* _Activity_: Quote only the lines that start at the line with "Task: Go to Insurance in the sidebar" and run to the end of the entries; omit the pictures.

·····

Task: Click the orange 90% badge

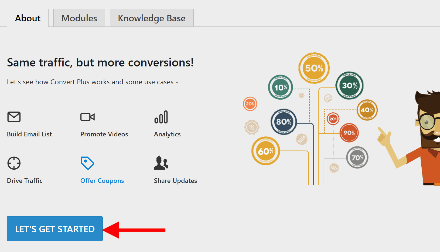Action: coord(349,133)
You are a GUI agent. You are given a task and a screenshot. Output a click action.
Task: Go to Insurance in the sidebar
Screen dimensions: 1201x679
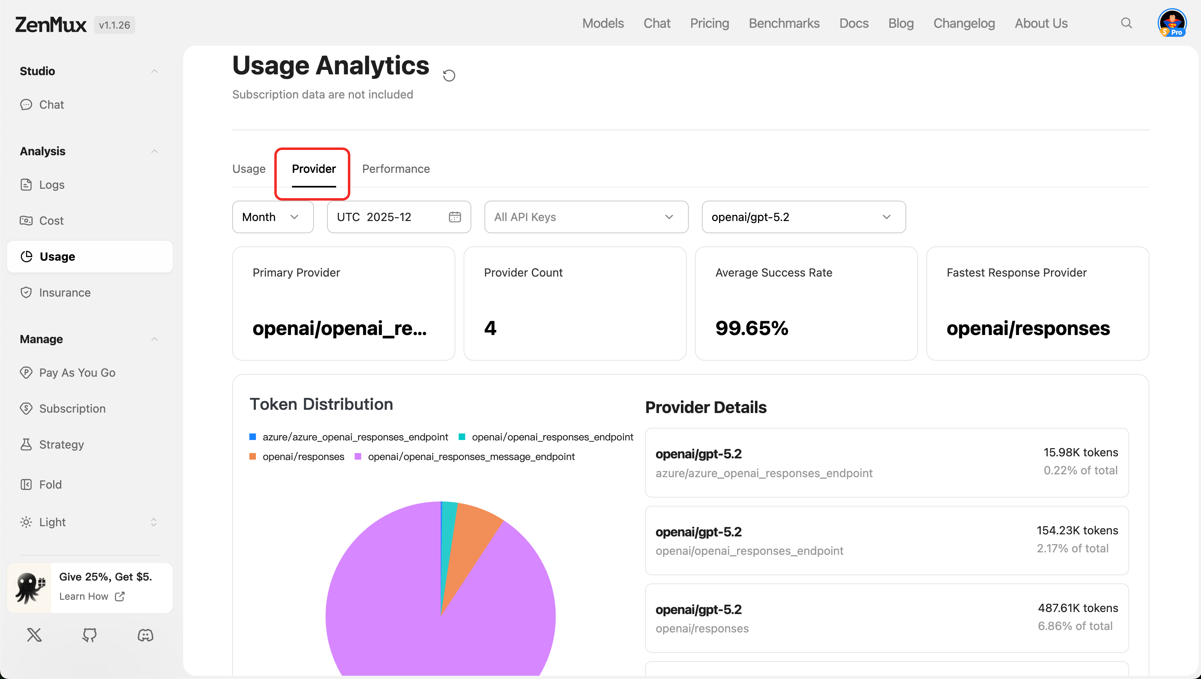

·····

* _Task solution_:
Task: Go to Insurance in the sidebar
Screen dimensions: 1201x679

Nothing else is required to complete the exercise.